El Papa, además, sensible testigo de la historia de nuestra época, como tocada ya, e irreversiblemente, por la Gracia de la Pascua de Jesucristo Resucitado, nos ha ayudado igualmente a través de un Magisterio vivo y alerta a todos «los signos de los tiempos» con sencilla, aunque excepcional clarividencia a comprender, estimar y asimilar la catolicidad de la Iglesia, vista en su dimensión temporal e histórica. La Iglesia de hoy es la Iglesia fundada por Cristo y animada por el Espíritu Santo. Es la Iglesia de todos los tiempos. El hilo conductor de la Era Cristiana. Organismo vivo, idéntico a sí mismo, que abarca generaciones, pueblos y épocas como a modo de sacramento en Jesucristo de la unión de los hombres con Dios y de los hombres entre si. En el que se trasmite y vive, en comunión ininterrumpida e indefectible con Jesucristo, la fe y el perdón, la conversión y la gracia, la esperanza que no defrauda y el amor auténtico: la santidad. La tentación y el peligro de relativizar a medida de las conveniencias y de las pasiones humanas la verdad, la vida y la fuerza transformadora del Evangelio, o lo que es lo mismo, la verdad y la plenitud definitiva de la Salvación que Dios ofrece al hombre, sólo se supera con una acogida confiada y humilde de la Palabra de Cristo, testificada, proclamada y comunicada apostólicamente bajo la guía del Magisterio a lo largo y a lo ancho de una historia irrevocablemente encaminada a la revelación plena del Reino de Dios.
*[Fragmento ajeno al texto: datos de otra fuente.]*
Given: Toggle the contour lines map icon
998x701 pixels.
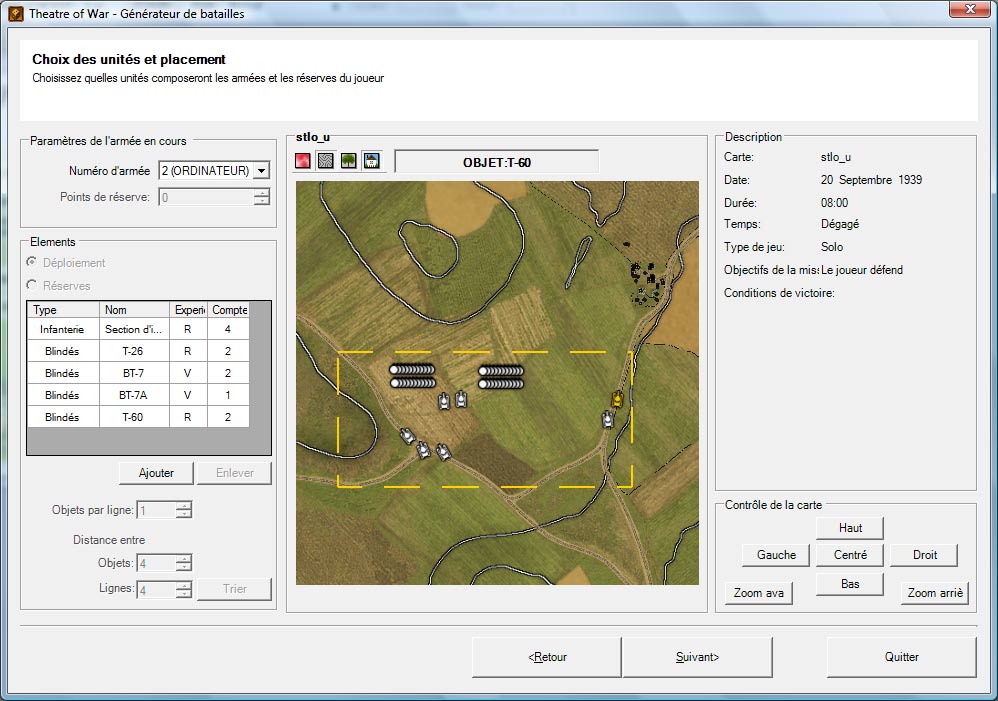Looking at the screenshot, I should (x=326, y=161).
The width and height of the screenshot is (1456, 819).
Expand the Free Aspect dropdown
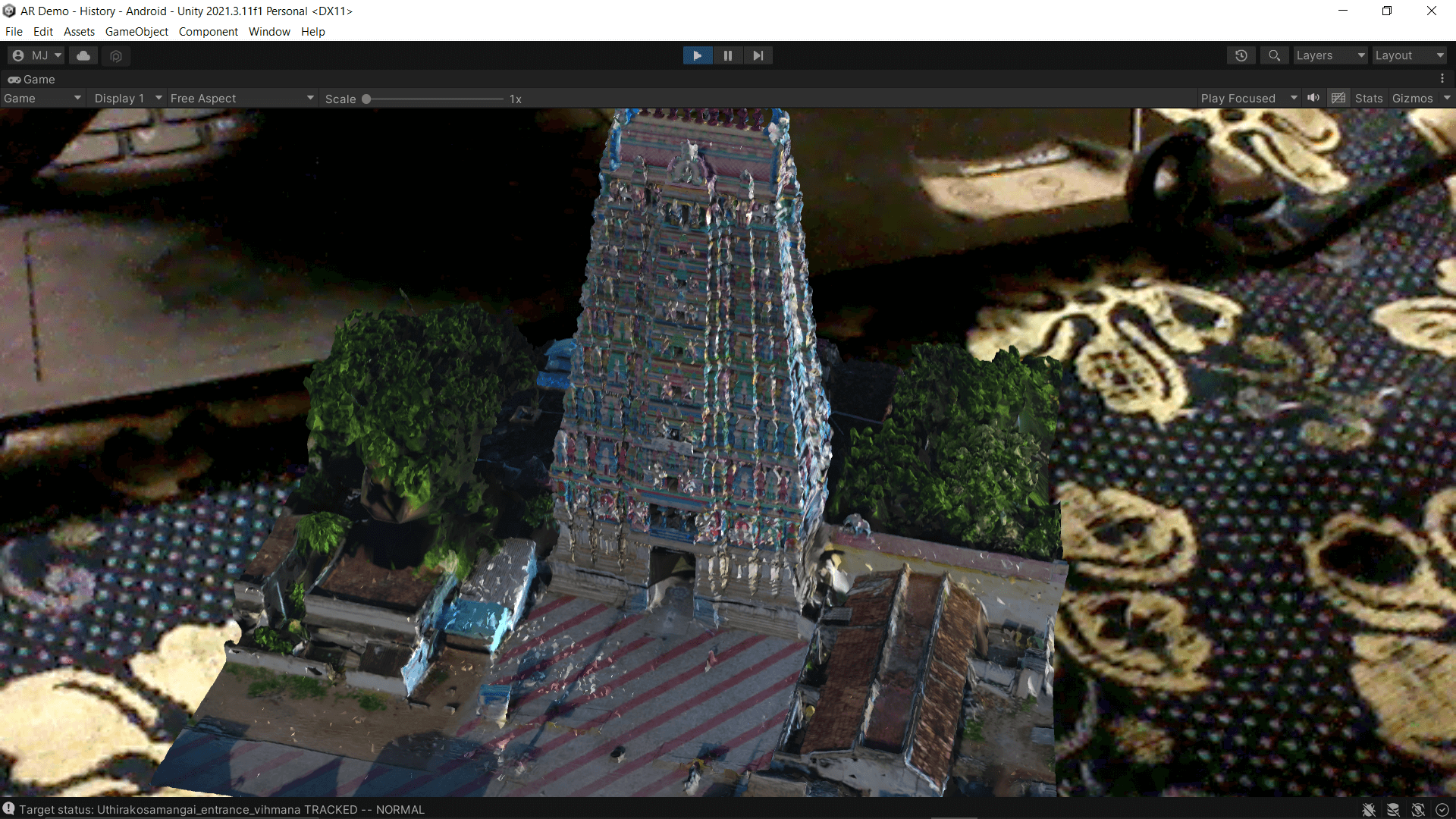coord(241,99)
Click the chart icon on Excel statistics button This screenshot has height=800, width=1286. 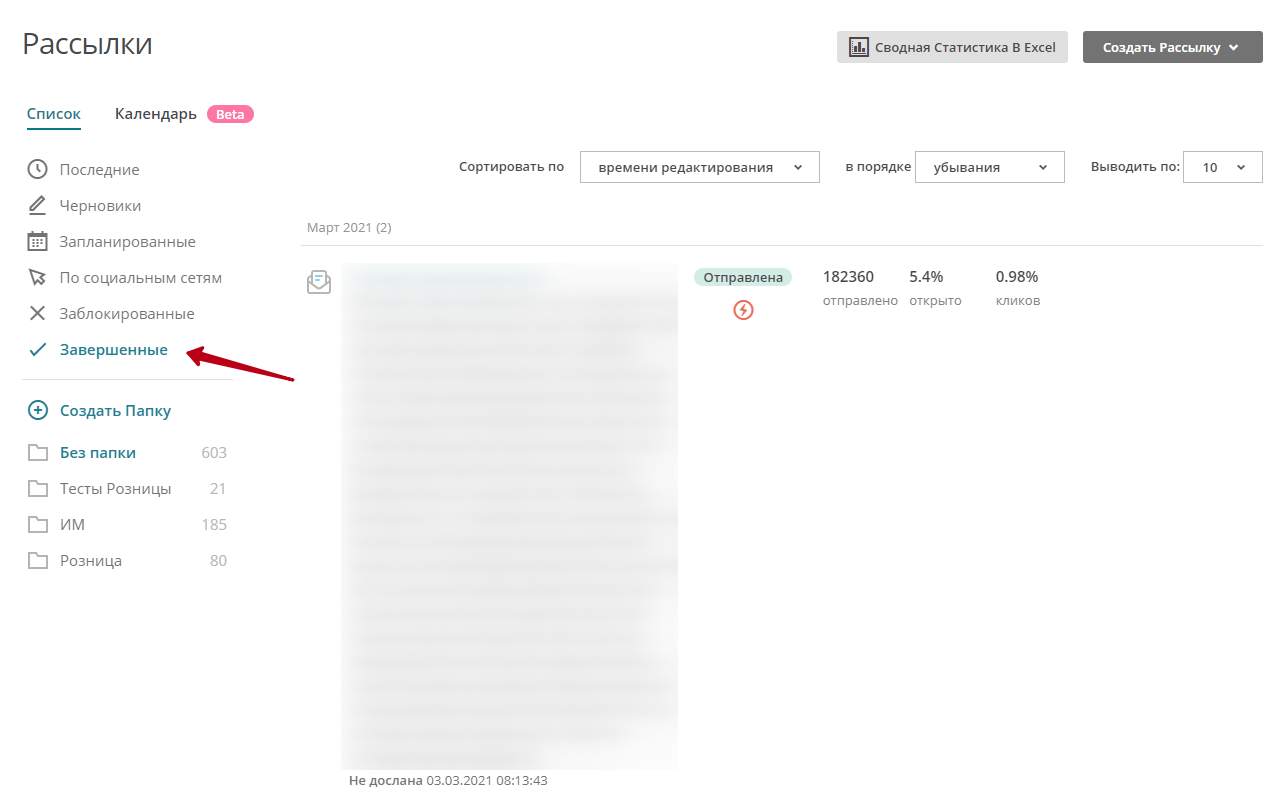858,47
Juan Pablo II, con su palabra y testimonio de Supremo Pastor de la Iglesia, nos ha enseñado a comprenderla y a amarla como la «CATOLICA»; comprometiéndonos con uno de los aspectos más actuales y urgentes de su misión: llevar en toda su plenitud al hombre, a todo hombre, la presencia y la gracia de Jesucristo y de su Evangelio: en una palabra, la SALVACION.